Everything went according to plan. Two of the boys finished in 27 minutes. I was still running and pacing a boy from the younger group in that last mile. He was running so strong! I kept encouraging him. I wanted this for him so badly. When the finish line and the clock came into view he saw that not only was he going to break 30, he might break 28! He took off! I was so happy for him, happier than I might have been if it was my own personal record. His official time was 27:59. Mine was 28:01. I finished 4th in my age group. No medal for that. Not my fastest race. But it will be remembered as one of the most special moments in all of my 21 years of running.

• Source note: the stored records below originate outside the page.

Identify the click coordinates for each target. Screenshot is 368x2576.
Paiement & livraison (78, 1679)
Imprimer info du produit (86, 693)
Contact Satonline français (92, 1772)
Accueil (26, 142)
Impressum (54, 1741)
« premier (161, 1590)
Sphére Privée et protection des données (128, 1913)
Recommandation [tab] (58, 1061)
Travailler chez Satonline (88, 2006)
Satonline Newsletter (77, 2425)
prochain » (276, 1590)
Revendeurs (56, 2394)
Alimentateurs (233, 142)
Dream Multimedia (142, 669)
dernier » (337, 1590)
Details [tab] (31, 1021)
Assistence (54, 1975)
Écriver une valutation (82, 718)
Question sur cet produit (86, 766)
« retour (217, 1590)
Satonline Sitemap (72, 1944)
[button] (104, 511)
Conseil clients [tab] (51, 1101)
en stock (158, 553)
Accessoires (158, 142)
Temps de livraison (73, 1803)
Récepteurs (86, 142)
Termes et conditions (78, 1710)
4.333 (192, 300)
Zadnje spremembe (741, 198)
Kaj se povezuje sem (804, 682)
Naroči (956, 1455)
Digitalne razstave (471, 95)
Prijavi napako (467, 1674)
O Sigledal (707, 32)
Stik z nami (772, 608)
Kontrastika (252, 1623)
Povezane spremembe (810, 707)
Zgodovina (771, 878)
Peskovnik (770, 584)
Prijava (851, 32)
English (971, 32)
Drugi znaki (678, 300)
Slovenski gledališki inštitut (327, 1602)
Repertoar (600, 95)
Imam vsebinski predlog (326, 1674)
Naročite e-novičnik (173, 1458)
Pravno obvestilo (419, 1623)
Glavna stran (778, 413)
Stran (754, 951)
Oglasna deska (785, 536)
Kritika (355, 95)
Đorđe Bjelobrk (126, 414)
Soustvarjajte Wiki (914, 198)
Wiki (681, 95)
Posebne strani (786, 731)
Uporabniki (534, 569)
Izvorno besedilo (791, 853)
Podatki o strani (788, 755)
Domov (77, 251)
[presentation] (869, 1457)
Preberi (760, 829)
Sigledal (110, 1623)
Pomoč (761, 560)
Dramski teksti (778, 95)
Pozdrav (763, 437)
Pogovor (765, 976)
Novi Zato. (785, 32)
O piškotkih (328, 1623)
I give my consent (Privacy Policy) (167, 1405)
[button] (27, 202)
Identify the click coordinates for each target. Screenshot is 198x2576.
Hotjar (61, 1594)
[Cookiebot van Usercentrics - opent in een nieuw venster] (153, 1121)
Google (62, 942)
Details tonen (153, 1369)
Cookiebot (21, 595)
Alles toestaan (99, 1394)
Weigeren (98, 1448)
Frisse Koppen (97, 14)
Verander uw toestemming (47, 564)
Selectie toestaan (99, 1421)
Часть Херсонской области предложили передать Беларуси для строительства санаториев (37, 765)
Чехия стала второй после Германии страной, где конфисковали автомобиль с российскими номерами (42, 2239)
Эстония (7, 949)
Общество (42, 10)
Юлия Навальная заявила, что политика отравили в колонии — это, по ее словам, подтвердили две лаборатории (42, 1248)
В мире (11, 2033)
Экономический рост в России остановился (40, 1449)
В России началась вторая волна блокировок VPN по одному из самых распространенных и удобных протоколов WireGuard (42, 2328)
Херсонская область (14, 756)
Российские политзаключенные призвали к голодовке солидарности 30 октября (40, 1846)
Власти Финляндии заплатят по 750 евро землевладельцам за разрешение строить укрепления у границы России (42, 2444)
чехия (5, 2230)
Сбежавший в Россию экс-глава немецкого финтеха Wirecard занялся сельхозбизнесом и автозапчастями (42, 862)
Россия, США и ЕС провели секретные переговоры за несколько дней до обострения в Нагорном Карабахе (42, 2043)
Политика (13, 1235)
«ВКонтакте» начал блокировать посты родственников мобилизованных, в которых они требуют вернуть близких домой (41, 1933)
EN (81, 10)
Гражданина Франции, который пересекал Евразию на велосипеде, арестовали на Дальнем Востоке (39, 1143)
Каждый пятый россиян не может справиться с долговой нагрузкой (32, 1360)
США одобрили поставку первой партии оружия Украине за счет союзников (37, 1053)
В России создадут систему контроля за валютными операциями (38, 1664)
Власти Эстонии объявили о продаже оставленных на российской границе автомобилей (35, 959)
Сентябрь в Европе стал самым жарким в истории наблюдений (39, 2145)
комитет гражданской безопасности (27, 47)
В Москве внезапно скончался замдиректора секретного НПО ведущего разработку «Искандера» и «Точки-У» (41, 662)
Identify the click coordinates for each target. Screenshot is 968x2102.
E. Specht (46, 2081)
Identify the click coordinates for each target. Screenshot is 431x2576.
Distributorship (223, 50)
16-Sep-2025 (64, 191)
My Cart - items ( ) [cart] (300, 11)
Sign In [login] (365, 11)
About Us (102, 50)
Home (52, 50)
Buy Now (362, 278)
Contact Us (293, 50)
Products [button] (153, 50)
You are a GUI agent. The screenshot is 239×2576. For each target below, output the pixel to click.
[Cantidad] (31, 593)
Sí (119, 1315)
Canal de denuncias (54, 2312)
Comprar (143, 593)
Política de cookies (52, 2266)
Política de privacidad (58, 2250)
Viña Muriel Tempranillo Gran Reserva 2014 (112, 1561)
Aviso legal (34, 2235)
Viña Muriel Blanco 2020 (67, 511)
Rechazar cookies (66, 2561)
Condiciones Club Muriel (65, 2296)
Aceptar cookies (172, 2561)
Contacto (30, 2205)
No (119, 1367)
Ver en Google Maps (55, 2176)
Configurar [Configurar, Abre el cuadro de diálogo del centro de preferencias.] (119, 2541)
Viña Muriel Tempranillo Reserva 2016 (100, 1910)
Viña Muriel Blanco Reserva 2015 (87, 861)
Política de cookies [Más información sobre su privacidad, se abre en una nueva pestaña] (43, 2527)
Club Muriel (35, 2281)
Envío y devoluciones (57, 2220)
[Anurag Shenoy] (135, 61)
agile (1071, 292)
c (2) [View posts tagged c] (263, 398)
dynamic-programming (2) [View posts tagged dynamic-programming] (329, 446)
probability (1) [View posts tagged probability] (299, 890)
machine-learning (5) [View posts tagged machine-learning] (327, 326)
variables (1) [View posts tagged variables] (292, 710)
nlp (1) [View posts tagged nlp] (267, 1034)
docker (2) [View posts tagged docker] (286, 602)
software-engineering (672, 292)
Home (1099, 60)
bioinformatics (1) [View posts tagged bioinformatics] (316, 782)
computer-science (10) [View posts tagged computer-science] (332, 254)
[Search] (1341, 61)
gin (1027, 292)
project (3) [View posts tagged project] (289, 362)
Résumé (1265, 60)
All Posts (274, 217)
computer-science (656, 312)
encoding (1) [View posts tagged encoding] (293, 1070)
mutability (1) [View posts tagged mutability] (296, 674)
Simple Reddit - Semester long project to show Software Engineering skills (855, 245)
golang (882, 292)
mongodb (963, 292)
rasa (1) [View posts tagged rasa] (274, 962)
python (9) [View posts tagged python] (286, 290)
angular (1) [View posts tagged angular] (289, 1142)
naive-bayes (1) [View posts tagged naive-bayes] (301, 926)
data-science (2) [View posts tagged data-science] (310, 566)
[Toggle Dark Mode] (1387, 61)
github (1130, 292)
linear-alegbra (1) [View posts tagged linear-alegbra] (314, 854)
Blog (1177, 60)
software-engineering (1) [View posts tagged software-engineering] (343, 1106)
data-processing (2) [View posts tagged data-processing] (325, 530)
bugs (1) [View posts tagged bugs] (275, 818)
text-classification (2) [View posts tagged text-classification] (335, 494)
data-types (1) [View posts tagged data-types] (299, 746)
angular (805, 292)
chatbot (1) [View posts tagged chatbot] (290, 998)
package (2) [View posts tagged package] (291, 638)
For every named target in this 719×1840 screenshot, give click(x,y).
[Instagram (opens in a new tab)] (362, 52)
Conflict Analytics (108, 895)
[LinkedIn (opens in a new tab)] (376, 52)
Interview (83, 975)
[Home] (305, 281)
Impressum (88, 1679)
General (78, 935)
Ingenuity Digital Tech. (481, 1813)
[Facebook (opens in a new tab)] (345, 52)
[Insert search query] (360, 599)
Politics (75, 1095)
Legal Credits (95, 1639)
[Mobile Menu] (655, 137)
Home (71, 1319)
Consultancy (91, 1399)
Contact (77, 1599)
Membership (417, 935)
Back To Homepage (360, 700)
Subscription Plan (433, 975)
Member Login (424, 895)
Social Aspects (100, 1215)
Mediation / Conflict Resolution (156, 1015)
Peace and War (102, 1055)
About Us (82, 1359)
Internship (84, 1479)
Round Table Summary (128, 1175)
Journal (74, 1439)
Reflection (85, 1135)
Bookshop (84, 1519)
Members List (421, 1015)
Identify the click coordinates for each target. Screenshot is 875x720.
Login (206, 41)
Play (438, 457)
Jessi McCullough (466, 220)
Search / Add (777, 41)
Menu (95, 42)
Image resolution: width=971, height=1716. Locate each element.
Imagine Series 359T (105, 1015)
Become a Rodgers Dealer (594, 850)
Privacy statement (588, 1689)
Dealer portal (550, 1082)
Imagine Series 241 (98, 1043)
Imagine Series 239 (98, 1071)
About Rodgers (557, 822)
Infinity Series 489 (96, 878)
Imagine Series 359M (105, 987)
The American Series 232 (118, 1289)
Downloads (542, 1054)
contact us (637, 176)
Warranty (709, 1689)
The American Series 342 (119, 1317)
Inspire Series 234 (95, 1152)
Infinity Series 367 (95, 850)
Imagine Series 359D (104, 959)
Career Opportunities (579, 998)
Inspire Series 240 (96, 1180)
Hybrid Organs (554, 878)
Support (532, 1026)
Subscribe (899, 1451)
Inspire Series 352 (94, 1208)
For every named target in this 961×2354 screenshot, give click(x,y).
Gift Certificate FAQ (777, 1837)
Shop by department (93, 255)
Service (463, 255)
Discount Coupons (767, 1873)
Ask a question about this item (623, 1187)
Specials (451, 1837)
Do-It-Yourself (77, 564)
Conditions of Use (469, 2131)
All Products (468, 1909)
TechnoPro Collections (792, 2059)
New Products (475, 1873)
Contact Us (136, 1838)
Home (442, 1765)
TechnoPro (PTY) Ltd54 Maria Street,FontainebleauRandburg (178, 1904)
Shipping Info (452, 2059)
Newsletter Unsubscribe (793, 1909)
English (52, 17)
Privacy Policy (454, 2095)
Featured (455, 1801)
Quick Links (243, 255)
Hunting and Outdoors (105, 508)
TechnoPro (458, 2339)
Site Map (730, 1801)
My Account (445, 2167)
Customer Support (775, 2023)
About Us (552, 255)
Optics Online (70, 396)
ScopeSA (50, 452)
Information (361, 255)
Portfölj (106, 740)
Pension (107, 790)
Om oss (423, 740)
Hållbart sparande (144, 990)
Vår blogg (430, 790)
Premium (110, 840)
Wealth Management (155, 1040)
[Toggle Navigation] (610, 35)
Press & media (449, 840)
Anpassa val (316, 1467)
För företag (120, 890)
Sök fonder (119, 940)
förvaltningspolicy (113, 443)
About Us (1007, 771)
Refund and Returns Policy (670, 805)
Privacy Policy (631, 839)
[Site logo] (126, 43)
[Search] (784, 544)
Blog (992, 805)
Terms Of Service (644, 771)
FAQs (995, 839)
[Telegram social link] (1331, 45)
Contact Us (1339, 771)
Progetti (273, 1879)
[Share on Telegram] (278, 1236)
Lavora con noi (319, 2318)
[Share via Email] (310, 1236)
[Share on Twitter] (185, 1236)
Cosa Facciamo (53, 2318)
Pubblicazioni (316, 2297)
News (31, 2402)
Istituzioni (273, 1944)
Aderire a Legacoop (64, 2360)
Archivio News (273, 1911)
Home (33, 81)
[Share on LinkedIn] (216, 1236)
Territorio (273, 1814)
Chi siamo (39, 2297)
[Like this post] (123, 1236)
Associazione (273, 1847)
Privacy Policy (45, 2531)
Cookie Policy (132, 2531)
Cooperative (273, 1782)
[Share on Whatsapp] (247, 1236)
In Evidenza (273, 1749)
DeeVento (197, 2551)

I walked back to my car in the rain. Smiling. I had forgotten for the moment that it was my birthday.
Mother’s Day started with a 10k race (hey, I had 6 miles on my training schedule anyway) and then my daughter talked me into a road trip to the Philadelphia Zoo. Driving for two hours after running a 10k might not sound like fun for mom, but the prospect of at least 4 hours round-trip in the car with my teenager would mean some good quality conversation – which we had. Plus her suggestion of the Philadelphia Zoo spoke to my soul. As a college student in Philly, the Zoo was a place I frequently went on my own to decompress. In Philadelphia on Sunday, it was warm and sunny. And the Zoo was even better than I had remembered it.
So, on paper, I had a really nice weekend.
Still there were the unspoken emotions ever present as I navigated days that were once shared with people no longer there. That is my reality. I have to remember that and be kind to myself. I have come a very long way, but there are still triggers. There are still – occasionally – difficult days. No matter how much I think I’ve prepared, they still sneak up on me. Now I know to make self-care paramount. Run. Meditate. Take the dog for a long walk. Make one of those “as needed” appointments with my therapist. Maybe go to the Zoo.